##### DATASET EXTRACT #####

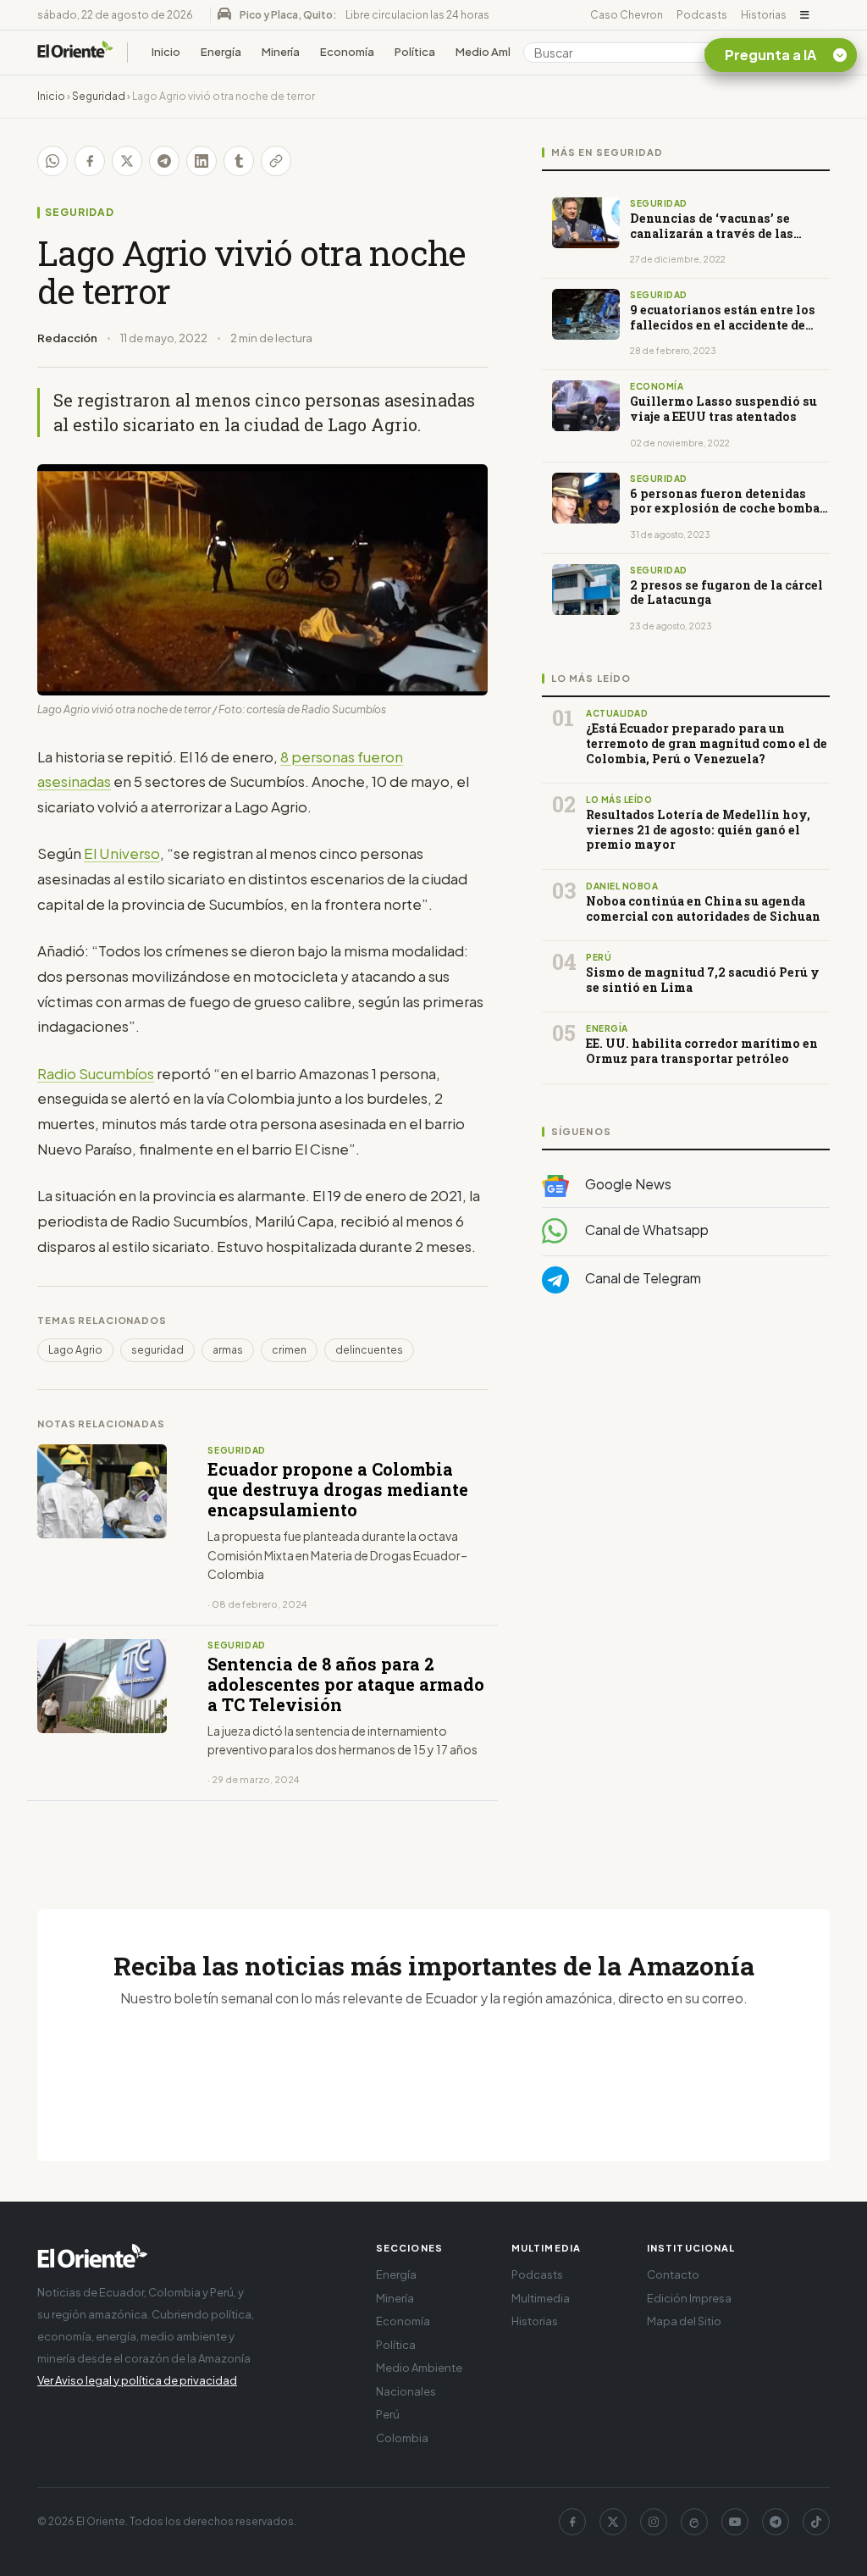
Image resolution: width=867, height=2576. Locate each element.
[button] (804, 15)
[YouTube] (734, 2521)
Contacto (673, 2274)
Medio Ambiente (500, 51)
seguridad (157, 1349)
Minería (281, 51)
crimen (289, 1349)
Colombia (402, 2438)
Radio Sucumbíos (95, 1073)
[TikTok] (816, 2521)
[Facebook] (572, 2521)
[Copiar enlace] (276, 161)
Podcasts (701, 14)
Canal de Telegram (642, 1278)
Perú (388, 2414)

#####

### WORK ITEM
Give back the material above exactly, without pictures.

### RESPONSE TO THE TASK
Image resolution: width=867, height=2576. Locate each element.
[button] (804, 15)
[YouTube] (734, 2521)
Contacto (673, 2274)
Medio Ambiente (500, 51)
seguridad (157, 1349)
Minería (281, 51)
crimen (289, 1349)
Colombia (402, 2438)
Radio Sucumbíos (95, 1073)
[TikTok] (816, 2521)
[Facebook] (572, 2521)
[Copiar enlace] (276, 161)
Podcasts (701, 14)
Canal de Telegram (642, 1278)
Perú (388, 2414)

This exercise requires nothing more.